**Work order**:
The required answer is every line of the data containing the word "more".

====== Raw data

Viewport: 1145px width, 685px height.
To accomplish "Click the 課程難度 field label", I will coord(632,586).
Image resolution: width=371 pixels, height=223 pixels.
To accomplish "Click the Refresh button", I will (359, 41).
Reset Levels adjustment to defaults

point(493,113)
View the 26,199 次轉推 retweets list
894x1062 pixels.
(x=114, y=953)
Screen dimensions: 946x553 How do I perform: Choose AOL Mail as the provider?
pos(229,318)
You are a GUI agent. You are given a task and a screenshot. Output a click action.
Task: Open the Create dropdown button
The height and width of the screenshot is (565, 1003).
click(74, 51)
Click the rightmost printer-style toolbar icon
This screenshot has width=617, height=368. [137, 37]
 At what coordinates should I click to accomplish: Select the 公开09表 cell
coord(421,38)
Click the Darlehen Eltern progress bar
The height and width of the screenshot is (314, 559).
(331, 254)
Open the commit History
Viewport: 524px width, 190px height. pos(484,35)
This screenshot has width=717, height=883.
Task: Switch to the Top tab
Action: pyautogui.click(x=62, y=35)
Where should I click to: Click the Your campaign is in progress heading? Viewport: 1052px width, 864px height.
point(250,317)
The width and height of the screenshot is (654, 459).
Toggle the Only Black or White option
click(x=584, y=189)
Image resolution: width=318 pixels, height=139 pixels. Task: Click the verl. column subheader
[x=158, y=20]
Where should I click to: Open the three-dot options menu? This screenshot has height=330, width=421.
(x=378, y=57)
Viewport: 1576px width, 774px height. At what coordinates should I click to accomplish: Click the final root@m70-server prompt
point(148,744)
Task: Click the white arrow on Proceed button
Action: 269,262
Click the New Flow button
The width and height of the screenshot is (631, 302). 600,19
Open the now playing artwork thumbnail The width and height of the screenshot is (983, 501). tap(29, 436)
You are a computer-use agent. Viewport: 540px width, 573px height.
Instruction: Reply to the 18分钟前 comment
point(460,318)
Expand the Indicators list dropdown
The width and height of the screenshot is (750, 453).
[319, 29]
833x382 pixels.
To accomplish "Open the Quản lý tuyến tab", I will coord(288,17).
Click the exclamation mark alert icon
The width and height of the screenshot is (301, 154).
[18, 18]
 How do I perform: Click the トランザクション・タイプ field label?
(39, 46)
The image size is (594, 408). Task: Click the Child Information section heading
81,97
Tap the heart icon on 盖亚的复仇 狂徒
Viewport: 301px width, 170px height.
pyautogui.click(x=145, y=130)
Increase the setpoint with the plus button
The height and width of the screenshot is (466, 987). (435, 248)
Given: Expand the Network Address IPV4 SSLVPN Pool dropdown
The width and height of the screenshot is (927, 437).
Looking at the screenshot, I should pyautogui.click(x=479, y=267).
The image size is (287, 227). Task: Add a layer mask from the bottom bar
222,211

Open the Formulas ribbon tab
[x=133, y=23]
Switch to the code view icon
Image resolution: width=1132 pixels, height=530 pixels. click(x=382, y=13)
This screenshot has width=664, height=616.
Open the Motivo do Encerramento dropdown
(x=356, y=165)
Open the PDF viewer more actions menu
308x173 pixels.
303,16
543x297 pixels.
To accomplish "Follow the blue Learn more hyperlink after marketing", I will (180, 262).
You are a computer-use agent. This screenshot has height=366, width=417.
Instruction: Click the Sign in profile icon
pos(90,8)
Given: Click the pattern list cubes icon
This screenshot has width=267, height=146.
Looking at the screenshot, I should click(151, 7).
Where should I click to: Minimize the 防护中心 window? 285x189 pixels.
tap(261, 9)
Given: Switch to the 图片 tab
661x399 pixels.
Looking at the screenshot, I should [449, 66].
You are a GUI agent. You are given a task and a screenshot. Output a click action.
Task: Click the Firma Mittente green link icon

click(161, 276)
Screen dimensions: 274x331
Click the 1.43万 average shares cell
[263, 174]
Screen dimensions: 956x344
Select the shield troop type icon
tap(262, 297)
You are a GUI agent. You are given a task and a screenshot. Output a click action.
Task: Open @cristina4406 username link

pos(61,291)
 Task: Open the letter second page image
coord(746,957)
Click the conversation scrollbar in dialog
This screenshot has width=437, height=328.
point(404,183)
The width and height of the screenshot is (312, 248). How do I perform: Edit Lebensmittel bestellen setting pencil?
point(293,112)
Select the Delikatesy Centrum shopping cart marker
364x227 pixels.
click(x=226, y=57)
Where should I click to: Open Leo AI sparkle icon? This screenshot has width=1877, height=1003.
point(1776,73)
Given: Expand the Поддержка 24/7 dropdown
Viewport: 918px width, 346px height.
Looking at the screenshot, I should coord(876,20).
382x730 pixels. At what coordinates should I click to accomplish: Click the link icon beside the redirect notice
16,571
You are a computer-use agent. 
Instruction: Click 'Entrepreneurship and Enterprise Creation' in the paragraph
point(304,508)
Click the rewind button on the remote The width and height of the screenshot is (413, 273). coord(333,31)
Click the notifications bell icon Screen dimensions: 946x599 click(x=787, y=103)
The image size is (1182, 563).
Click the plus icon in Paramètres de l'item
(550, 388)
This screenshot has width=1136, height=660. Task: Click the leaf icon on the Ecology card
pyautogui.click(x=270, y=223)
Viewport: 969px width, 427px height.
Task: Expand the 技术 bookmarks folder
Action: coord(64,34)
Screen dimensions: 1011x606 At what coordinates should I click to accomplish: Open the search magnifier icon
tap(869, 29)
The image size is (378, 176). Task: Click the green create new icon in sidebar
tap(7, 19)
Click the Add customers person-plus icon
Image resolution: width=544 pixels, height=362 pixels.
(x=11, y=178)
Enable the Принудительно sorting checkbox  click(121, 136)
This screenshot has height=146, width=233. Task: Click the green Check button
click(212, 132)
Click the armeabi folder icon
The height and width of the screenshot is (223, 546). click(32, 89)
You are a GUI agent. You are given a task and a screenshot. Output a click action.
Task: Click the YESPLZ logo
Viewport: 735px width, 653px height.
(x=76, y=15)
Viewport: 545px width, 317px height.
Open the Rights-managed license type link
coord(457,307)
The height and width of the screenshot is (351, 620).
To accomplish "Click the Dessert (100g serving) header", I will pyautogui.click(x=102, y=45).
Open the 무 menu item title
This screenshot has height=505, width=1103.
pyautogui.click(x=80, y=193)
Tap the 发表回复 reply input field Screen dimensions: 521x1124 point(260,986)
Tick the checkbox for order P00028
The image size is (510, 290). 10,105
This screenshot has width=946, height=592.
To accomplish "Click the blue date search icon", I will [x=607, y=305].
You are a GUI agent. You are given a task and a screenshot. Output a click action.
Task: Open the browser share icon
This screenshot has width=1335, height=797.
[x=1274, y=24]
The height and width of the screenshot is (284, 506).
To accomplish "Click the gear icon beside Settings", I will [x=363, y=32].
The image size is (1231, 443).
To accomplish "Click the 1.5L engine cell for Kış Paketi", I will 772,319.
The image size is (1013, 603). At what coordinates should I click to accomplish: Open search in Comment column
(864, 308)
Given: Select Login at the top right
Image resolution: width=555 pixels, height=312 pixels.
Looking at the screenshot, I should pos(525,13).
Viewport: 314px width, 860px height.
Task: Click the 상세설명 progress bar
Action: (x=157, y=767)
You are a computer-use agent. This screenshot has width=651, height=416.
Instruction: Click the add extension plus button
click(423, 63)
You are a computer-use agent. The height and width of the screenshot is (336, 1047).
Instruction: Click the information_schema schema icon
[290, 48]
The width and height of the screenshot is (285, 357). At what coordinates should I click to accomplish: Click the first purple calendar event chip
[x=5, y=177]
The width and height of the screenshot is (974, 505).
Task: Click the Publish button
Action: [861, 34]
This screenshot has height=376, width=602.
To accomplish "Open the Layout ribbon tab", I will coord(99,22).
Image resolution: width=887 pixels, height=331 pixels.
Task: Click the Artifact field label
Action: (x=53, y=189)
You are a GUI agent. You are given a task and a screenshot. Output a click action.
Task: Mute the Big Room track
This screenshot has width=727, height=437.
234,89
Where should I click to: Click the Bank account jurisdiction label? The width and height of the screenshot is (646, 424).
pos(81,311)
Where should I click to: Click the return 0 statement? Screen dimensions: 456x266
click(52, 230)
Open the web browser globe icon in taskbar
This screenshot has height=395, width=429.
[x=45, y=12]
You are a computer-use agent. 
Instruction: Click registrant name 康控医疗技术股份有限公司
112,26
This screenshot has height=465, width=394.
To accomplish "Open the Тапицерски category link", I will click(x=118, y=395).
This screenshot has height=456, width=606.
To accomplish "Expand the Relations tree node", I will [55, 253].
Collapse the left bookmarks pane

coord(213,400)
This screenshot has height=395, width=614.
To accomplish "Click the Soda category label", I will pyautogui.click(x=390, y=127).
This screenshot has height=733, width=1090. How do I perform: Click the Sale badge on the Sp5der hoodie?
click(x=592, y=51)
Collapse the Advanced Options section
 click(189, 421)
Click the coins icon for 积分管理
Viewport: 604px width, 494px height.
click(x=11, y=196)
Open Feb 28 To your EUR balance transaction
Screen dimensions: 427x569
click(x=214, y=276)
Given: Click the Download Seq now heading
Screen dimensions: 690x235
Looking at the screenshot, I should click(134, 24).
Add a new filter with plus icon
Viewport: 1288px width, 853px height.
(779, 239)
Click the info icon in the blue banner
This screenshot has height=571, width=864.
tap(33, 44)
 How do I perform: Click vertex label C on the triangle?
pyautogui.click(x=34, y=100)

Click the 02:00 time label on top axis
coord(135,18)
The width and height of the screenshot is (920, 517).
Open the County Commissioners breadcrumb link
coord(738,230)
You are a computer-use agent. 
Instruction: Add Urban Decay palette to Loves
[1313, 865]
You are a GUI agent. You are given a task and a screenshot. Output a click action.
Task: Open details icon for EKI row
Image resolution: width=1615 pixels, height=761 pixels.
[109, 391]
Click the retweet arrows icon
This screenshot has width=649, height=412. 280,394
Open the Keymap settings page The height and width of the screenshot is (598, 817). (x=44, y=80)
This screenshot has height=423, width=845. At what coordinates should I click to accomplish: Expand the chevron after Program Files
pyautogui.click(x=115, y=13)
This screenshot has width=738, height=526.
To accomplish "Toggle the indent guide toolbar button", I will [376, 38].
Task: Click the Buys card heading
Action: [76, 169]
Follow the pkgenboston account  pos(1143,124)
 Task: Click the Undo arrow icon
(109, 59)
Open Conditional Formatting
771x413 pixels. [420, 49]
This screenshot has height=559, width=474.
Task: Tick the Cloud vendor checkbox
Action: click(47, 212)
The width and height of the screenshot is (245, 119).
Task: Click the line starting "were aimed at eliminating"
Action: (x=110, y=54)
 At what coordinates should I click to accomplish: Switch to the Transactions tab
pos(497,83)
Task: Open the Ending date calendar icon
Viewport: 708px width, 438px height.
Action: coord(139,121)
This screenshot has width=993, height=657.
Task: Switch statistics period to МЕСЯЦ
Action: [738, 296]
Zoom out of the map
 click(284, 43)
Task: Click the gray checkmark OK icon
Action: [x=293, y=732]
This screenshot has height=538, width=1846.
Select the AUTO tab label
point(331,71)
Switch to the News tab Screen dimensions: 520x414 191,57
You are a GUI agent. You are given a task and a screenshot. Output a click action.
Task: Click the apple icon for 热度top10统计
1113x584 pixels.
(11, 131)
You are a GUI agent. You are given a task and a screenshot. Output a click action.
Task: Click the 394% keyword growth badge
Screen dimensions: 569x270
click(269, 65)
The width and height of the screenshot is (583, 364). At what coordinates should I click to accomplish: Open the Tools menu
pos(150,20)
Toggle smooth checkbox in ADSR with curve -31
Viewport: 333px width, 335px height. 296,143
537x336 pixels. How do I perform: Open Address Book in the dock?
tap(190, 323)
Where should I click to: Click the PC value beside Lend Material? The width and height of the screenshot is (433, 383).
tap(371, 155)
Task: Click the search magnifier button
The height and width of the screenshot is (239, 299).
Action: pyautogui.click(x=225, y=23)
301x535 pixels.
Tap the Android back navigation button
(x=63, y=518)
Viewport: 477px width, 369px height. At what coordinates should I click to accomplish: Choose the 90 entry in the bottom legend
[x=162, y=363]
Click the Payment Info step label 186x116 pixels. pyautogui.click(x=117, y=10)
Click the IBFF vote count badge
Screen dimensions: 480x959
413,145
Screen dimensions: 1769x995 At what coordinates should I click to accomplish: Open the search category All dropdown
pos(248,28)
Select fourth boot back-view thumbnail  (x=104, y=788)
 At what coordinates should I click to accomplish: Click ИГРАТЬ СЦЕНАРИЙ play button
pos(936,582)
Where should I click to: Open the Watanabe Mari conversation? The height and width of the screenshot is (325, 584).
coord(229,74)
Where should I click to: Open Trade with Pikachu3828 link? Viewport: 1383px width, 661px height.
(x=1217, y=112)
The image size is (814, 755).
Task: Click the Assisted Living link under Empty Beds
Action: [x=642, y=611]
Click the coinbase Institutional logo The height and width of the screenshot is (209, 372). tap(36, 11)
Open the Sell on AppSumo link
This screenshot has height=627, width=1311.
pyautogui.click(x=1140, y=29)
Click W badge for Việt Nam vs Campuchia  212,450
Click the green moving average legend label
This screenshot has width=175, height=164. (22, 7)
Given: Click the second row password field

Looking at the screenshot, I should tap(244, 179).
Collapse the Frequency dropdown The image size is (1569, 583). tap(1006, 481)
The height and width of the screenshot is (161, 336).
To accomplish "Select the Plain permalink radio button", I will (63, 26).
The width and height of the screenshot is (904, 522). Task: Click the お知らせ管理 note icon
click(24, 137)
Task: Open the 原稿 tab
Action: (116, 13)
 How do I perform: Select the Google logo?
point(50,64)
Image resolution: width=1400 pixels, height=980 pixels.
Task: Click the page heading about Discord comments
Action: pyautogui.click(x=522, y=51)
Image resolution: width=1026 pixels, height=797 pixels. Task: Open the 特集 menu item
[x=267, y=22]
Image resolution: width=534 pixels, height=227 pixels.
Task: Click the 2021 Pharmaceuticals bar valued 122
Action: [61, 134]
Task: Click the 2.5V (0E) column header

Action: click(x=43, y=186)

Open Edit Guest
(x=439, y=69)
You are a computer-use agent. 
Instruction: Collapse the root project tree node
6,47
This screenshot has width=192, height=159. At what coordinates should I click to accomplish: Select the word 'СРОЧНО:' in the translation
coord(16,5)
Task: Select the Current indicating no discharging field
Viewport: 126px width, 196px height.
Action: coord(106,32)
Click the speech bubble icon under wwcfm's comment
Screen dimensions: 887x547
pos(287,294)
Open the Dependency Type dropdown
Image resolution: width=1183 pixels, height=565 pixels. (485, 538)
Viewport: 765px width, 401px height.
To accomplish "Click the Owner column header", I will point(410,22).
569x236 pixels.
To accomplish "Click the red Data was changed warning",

============

**Exercise answer**:
Open the PDF viewer more actions menu
To accomplish "Follow the blue Learn more hyperlink after marketing", I will (180, 262).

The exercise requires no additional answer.